Java EE 7 and Cloud Computing

JSR for Java EE 7

Java EE 7 will further enhance the Java EE platform for cloud environments. As a result, Java EE 7 based applications and products will be able to more easily operate on private or public clouds and deliver their functionality as a service with support for features such as multi-tenancy and elasticity (horizontal scaling).

Java EE 7 as a Cloud Consumer
As per the press release, the latest submission for Java EE 7 compliments the JSR 339, which is for the Java API for RESTful Web Services. This JSR will develop the next version of JAX-RS, the API for RESTful (Representational State Transfer) Web Services in the Java Platform.

Representational State Transfer (REST) is an architectural style for distributed hypermedia systems, such as the World Wide Web. Central to the RESTful architecture is the concept of resources identified by universal resource identifiers (URIs). These resources can be manipulated using a standard interface, such as HTTP, and information is exchanged using representations of these resources.

All the major cloud platform providers support RESTful Web Services and with JSR 339, Java EE is positioned to be a cloud consumer for all types of cloud-based resources.

Java EE 7 as a Cloud Integrator
JBI standardizes a way of assembling and binding the components making up an application.

JBI defines a container that can host components.

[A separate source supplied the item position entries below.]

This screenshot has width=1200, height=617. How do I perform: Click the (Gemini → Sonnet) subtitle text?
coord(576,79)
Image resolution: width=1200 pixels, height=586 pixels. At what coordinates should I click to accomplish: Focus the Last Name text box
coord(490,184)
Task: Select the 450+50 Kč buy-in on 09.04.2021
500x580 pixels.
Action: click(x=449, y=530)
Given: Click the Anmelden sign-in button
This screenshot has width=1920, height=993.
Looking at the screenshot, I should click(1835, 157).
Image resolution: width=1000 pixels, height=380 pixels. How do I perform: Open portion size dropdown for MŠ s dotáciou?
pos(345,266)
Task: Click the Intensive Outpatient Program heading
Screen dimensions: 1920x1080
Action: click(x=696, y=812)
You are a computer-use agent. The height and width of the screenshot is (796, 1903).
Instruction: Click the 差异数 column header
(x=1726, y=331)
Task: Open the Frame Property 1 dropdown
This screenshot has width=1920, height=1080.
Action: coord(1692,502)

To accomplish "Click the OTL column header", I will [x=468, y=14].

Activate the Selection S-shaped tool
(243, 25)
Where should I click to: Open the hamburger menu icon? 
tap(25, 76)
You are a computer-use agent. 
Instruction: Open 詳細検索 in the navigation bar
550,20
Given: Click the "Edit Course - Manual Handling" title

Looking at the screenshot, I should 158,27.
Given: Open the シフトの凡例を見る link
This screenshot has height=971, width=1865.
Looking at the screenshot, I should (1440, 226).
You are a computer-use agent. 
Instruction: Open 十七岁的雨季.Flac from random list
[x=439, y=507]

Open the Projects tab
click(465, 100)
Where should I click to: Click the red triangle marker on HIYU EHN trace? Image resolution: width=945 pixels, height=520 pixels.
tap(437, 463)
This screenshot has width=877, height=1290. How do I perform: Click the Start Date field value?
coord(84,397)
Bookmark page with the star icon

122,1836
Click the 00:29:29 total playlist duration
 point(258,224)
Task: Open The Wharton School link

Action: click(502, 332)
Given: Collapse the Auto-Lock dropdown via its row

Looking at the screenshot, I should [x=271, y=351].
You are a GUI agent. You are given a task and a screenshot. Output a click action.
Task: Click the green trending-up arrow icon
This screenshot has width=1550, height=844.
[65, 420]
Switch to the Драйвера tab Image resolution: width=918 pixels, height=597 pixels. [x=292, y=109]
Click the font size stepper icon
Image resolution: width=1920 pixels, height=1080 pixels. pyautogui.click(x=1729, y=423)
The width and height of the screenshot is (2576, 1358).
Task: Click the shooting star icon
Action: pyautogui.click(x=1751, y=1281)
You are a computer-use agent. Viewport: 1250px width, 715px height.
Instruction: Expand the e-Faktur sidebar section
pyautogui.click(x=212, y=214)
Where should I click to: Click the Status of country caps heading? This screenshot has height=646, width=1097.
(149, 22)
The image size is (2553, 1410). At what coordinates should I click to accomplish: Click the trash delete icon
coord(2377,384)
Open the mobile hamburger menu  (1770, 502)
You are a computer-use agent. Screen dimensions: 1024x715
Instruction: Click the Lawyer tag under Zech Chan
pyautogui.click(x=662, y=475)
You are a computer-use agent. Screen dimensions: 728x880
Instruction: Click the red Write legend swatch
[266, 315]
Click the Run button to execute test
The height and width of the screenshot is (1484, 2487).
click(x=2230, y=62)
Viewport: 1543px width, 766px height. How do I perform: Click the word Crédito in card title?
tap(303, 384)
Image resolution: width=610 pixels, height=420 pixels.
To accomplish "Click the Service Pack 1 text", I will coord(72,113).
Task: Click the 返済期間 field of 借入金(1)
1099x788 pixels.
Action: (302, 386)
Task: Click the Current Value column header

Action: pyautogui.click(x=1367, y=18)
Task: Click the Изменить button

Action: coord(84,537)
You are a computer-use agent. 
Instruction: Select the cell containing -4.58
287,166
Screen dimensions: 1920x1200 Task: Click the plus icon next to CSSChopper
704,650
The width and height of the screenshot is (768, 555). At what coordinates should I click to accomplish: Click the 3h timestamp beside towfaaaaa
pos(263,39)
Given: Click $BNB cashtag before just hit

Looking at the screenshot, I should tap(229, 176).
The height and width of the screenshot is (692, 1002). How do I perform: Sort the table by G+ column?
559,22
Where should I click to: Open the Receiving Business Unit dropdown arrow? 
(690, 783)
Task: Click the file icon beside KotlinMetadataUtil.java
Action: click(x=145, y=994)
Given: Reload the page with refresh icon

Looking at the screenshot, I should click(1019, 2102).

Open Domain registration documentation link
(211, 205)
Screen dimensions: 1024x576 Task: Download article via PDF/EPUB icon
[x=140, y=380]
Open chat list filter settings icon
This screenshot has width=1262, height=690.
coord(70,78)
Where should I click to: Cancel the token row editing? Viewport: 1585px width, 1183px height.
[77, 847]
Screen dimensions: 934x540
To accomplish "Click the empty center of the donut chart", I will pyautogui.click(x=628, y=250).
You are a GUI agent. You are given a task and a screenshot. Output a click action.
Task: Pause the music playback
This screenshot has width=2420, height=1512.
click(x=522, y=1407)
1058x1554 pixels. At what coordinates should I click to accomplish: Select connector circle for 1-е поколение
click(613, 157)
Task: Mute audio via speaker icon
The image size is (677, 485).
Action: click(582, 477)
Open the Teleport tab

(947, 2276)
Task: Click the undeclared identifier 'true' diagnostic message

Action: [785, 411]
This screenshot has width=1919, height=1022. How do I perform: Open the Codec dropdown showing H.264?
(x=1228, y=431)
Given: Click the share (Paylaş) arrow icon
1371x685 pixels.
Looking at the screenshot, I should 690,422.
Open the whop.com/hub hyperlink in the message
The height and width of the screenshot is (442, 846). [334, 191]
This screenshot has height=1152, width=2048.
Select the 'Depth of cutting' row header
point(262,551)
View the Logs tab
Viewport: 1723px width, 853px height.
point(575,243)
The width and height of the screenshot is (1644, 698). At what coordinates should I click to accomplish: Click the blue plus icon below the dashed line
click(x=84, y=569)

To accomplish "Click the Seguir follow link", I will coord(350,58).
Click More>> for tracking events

Two kinds of components can be plugged into a JBI environment:

  1. Service engines provide logic in the environment, such as XSL (Extensible Stylesheet Language) transformation or BPEL (Business Process Execution Language) orchestration.
  2. Binding components are sort of "connectors" to external services or applications. They allow communication with various protocols, such as SOAP, REST, Java Message Service, or ebXML.

JBI is built on top of state-of-the-art SOA standards: service definitions are described in WSDL (Web Services Description Language) and components exchange XML messages in a document-oriented-model way.

Together with consuming APIs for REST-based Services and JBI, Java EE 7 can be positioned as a cloud integrator platform. However, we need to see the final specification on the exact options for cloud integration in Java EE 7.

Java EE 7 as a Cloud Provider
While the options for a cloud consumer and integrator do exist in Java EE in different forms in the earlier versions, the new add-ons to position Java EE 7 as a cloud provider are a major boost to the platform. The following are the expected major features in relation to Java EE 7 as a cloud provider.

  • The Java EE platform architecture to take into account the operational impact of the cloud, more specifically by defining new roles that arise in that model, such as a PaaS administrator.
  • The Java EE platform may also establish a set of constraints that applications that wish to take advantage of PaaS-specific features, such as multi-tenancy, may have to obey and provide a way for applications to identify themselves as designed for cloud environments.
  • All resource manager-related APIs, such as JPA, JDBC and JMS, will be updated to enable multi-tenancy. The programming model may be refined as well, for example, by introducing connectionless versions of the major APIs.
  • Java EE will define a descriptor for application metadata to enable developers to describe certain characteristics of their applications that are essential for the purpose of running them in a PaaS environment. These may include being multi tenancy-enabled, resources sharing, quality of service information, dependencies between applications.